In particolare le tre PMI hanno apportato competenze specifiche nell’ambito dell’automazione e digitalizzazione dei processi, rispettivamente dei controlli visivi e della gestione e analisi dei dati di processo. Attualmente i partner di progetto si stanno concentrando sulla produzione dei componenti per i primi prototipi funzionali dei motori PMM (Permanent Magnet Motor), sia per trazione sia per frenata, e nell’assemblaggio degli stessi, previsto a più step per avviare la fase di verifica sperimentale del design. I primi prototipi funzionali dei motori progettati nell’ambito del progetto INPROVES sono attesi per la fine del 2019, quando saranno avviate le successive fasi di testing a completamento del progetto.

“Questo è il modello virtuoso che Regione Lombardia intende perseguire e sviluppare, grazie ad una collaborazione tra imprese, grandi e medio piccole e Università. Ricerca e innovazione devono viaggiare in parallelo costruendo progetti innovativi e sempre più tecnologici nel settore automotive, un settore che vede in Lombardia produrre il 55% della componentistica e il 90% della tecnologia presenti sulle autovetture” – ha ricordato il vicepresidente e assessore a Ricerca, Innovazione, Università, Export e Internazionalizzazione di Regione Lombardia Fabrizio Sala.

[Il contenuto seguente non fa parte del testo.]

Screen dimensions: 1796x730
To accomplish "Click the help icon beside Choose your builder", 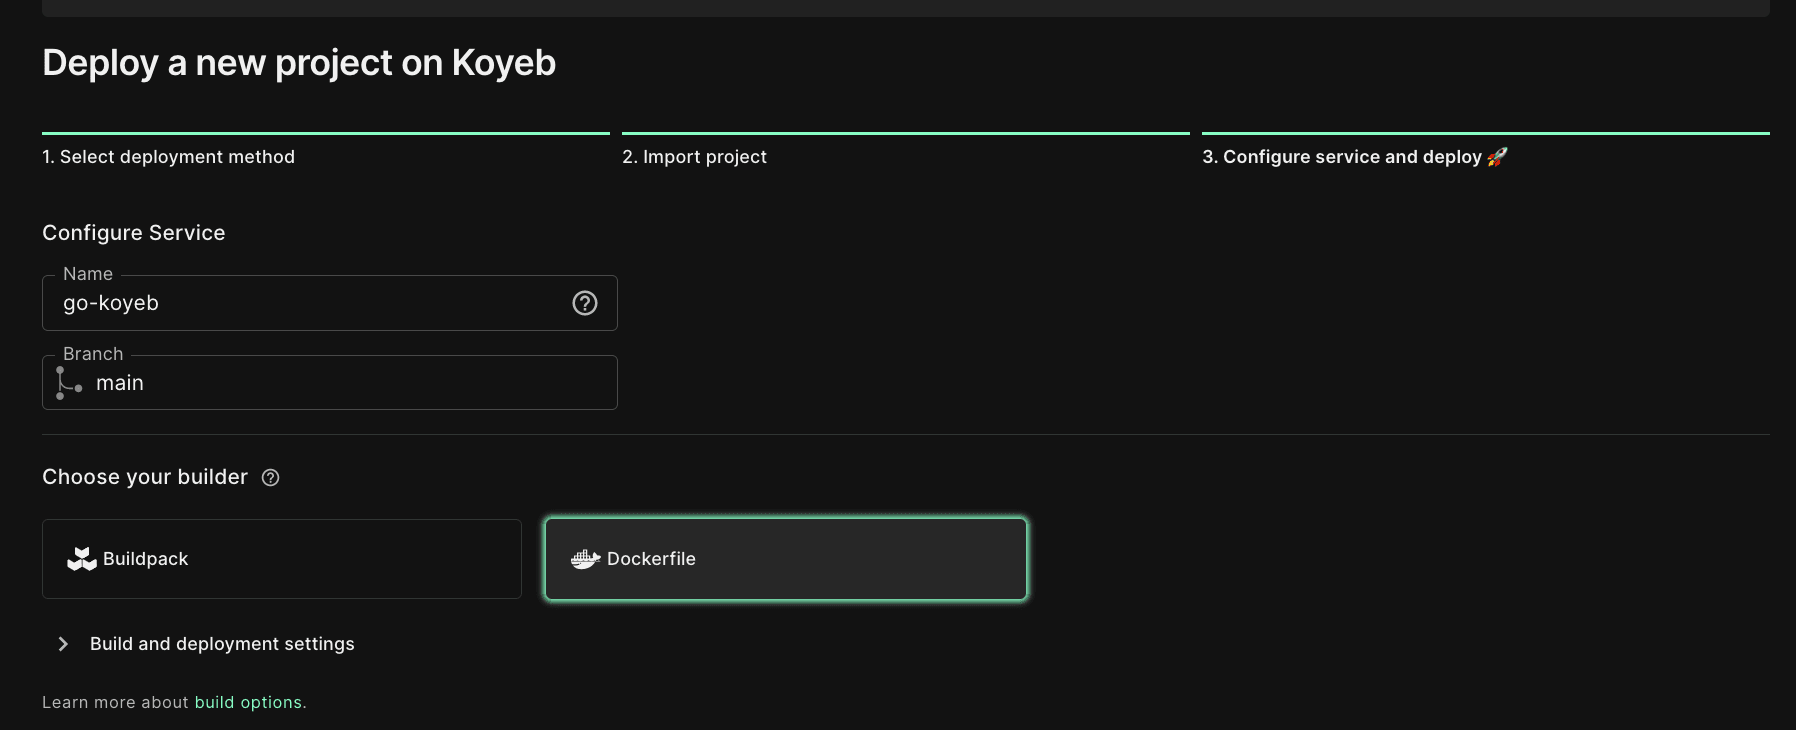I will [270, 478].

Il modello di collaborazione fra GI e PMI di INPROVES è il modello di innovazione più volte caldeggiato dal Cluster Lombardo della Mobilità (uno dei nove Cluster Tecnologici istituiti dalla Regione Lombardia), che ha patrocinato il progetto: una o più GI (Grandi Imprese) che stimolano PMI (Piccole Media Imprese) su temi articolati e complessi per raggiungere un obiettivo comune.

Il progetto INPROVES, che vede inoltre coinvolta la Fondazione Politecnico di Milano, risponde agli obiettivi di innovazione indicati rispettivamente nel Libro Bianco dei Trasporti della Commissione Europea (2011), nell’Agenda Strategica del Cluster Nazionale della Mobilità Sostenibile (2015), nel Work Programme (WP) della strategia di specializzazione intelligente della Regione Lombardia (2014).
Gli obiettivi europei si riferiscono alla necessità, entro il 2050, di tendere all’azzeramento degli incidenti stradali, di eliminare le emissioni nocive dei mezzi di trasporto e di razionalizzare le imposte per le attività inquinanti.